Pourquoi les Français maîtrisent si mal leur langue de nos jours? Est-ce que l'accumulation des informations surcharge et ahurit leur cerveau au point qu'ils n'en maîtrisent plus les mécanismes? Est-ce que produit enfin ses effets d'émiettement l'interdiction tacite d'enseigner dans les écoles la langue pour elle-même,  de l’enseigner comme objet délicat et admirable, d'un maniement parfois subtil, pourvoyeur de beauté, de surprises et de plaisir ? La mise en œuvre de stratégies éducatives orientées vers l'expression sans les moyens de l'expression, ni ceux de la pensée par conséquent?  Ma conviction est  que le processus de dissolution de cet instrument magnifique est en marche, dans une indifférence dont l'alibi est pseudo-scientifique: comment  s'opposer à l'évolution naturelle d'un idiome? Évolution? Non. Destruction méthodique, programmée  d'abord par les imbéciles techno-pédagogues du Ministère.

17 / VII / 2000


¤ Je reviens sans cesse à cette question de la langue. Résignation impossible. Seuls les linguistes de profession ont un sommeil paisible.


#  Il y a quarante-huit heures, Richard Virenque gagnait à Morzine, avec panache, la dernière grande étape alpestre du Tour. Son visage rayonnait. Il disait plus que la joie de la victoire, la saveur du renversement de la bêtise calomnieuse dont  l'accablèrent, il y a deux ans, les forces conjuguées du conformisme médiatique. Les Trissotin-professeurs d’une langue abâtardie, ces vaillants démocrates bourrés de diplômes mais non pas d’humanité, le moquèrent pour un tour de la langue qu’il ne maîtrisait pas. On voulut le mettre à mort, le désespérer. Il est vivant, il est heureux. J'étais enchanté. Il faudrait que ce vrai champion d'un sport sans aucun doute le plus terriblement exigeant de tous, gagne un Tour de France. Il en a les moyens, il lui en faudrait l’ambition.

#  Deux écrivains décorés. Chevaliers! Voyez-moi ça! Un poète et traducteur des plus estimables. Un jeune romancier médiatisé dont on se demande où sont cachés les mérites. Pour moi, si l'art accepte les rentes de la respectabilité, c'est qu'il n'est pas le centre de l'artiste.

#  Corroborant ce que j'écrivais le 17, entendu ceci sur France Inter, hier matin : "sept nouvo ’otages ont été libérés par les rebelles musulmans..." On peut difficilement se rendre la tâche plus difficile, ni mieux enlaidir la langue.

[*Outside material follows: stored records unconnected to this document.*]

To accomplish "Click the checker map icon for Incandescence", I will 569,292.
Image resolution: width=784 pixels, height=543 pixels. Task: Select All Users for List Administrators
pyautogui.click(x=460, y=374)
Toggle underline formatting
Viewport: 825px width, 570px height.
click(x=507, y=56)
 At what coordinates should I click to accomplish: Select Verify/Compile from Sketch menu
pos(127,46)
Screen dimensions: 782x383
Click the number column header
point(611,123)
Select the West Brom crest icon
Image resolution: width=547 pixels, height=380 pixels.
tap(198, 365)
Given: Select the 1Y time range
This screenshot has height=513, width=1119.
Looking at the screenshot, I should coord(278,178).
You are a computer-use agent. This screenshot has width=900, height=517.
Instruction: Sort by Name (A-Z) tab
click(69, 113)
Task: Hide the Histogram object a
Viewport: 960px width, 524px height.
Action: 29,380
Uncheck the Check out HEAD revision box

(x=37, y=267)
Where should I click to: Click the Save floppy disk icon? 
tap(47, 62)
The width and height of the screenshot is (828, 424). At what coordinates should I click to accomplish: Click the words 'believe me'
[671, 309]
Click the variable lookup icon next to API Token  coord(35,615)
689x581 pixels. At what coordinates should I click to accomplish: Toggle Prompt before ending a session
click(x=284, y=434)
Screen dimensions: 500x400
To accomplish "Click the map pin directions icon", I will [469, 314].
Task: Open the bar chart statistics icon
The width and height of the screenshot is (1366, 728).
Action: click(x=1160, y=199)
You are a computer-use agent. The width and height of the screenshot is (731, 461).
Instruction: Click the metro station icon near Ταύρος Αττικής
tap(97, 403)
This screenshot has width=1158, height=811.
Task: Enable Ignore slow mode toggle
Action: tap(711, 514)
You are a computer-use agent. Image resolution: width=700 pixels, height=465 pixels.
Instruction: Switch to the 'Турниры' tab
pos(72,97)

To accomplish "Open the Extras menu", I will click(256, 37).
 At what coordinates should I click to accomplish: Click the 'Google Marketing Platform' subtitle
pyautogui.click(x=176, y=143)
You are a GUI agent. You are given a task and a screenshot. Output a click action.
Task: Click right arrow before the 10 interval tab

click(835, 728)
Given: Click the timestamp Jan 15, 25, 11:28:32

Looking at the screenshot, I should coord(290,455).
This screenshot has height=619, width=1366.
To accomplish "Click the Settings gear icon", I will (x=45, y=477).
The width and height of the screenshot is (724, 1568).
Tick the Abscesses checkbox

#  Même jour, 9 heures du matin, dans le métro, station Jussieu, quai en direction du Pont-de-Sèvres : une trentaine de personnes attendent la rame, silence, personne ne parle, personne ne rit. Des cadavres qui flottent.

20 / VII / 2000


¤ Banalité : ce temps où les moyens de communication se sont développés de façon étonnante est un temps où les gens ne se parlent plus. Mais j’oubliais… on a rarement entendu des cadavres entretenir faire la conversation.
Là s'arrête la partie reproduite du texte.